Short learning curve: Once Maven was put in place, we visited all developers, reconfigured Netbeans to recognize the Maven projects and explained to them how to proceed from that point on. All of them could immediately continue with their development activities and just a few call for support were triggered. None of these calls were blocking issues. I have to say that Netbeans contributed a lot to reduce the learning curve because all necessary goals are performed directly from the IDE and there is no need to go to the command line, as it usually happens with Eclipse.

The Bad


Unfortunately, we had some setbacks:

The build now takes longer with Maven: We have noticed a decline on developers' productivity due to that, making us a bit frustrated at the end :-( Since we are not going to rollback to Ant, we are considering JRebel for dynamic reloading of changed code to compensate the additional time we are spending.

We are using some libraries that can't be found in Maven's central repositories or elsewhere: Some are commercial libraries and others are too old. We also found libraries available with inconsistencies, throwing many exceptions at runtime (i.e. Apache FOP). For each one of these situations we had to find workaround solutions that were not so elegant, but we cannot stay like that for so long. We have to install a local Nexus repository to address special cases. This is in our check-list.

Occurrence of unexpected behaviours: the best of the efforts is not enough to avoid unexpected behaviours in the application. We have built a spreadsheet listing all applications and their respective modules; documented all dependencies from libraries and between modules; depicted the project structure; went deeper into details. In order to elaborate this spreadsheet we spent several days investigating the guts of the system, absorbing low level mechanisms and design decisions. All the collected information was used on the migration. Nevertheless, the rearrangement of dependencies and the removal of duplicates and unused libraries caused broken navigation flows, alert messages coming from nowhere, changes on URL paths and many other surprises. Unfortunately, we couldn't predict those problems and we spent much more time on fixes than what was initially foreseen.

The Conclusion


I would like to conclude giving some advices for those planning to adopt Maven in a middle/large scale project:

Communicate the migration to end-users: it's very important to communicate to end-users what is going to happen in the coming days. Users should be aware that, as they have the duty to improve their business, we also have the duty to improve ours. It means the delivery of new features will temporarily slow down to pave the way to a better product with faster releases. If they are not aware of what is going on, they will have very low tolerance to problems, undermining the reputation of the project.

Don't be afraid to change even what is working well: We have questioned ourselves why to migrate to Maven if Ant is working so well. Actually, our strategy is to reduce complexity to streamline the resolution of problems. So, we were not afraid to migrate because preventive measures are very important too.

Keep the entire migration under version control to help the investigation of problems: Once all pom files were created and versioned, every little changes in those files should be committed separately in order to revert changes in case of unexpected problems. It helps to isolate the causes. It is also good to know that there is no conflict between Ant and Maven files. So, both can stay in the same branch during the migration without any impact on developers.

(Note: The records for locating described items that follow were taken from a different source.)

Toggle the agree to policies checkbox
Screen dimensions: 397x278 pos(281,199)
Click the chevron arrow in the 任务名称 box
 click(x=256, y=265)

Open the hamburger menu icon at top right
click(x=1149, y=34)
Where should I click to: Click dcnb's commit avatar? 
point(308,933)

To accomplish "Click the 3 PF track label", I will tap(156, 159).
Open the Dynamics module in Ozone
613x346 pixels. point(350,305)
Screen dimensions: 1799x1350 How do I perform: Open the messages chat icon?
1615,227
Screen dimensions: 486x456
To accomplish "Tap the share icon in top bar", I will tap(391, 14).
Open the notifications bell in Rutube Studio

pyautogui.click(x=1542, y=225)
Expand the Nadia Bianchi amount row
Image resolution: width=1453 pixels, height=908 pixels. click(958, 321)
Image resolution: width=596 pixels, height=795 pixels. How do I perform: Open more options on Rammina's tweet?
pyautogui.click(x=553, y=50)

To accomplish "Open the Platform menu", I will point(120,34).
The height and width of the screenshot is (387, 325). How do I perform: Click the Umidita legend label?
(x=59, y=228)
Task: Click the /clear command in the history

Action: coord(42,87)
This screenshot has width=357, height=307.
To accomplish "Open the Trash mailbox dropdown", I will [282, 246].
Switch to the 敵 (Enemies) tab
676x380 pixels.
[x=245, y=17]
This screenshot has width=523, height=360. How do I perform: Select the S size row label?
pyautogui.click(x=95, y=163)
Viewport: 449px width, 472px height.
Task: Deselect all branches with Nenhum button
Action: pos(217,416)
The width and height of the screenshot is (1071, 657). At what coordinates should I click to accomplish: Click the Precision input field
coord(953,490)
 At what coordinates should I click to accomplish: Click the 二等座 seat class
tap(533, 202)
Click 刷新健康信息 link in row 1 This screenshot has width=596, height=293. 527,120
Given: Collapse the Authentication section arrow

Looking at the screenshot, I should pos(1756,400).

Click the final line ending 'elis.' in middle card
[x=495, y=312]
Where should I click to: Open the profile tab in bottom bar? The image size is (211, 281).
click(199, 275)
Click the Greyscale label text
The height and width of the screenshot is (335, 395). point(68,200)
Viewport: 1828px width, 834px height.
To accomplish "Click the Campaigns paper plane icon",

Don't start a big refactoring without a build system like Maven: a successful refactoring depends on a detailed understanding of the application and adopting Maven will push you to perform an extensive investigation. In addition to that, the project will be cleaner and better organized.

There are other alternatives to Maven, such as Apache Ivy and Gradle, but, despite all deserved criticism, we still recommend Maven when replacing Ant because of its maturity; vast plug-in portfolio; abundant documentation on the web; and rich IDE support. However, it's a good idea to evaluate other alternatives once Maven is put in place. After the initial tsunami, other waves will come quietly.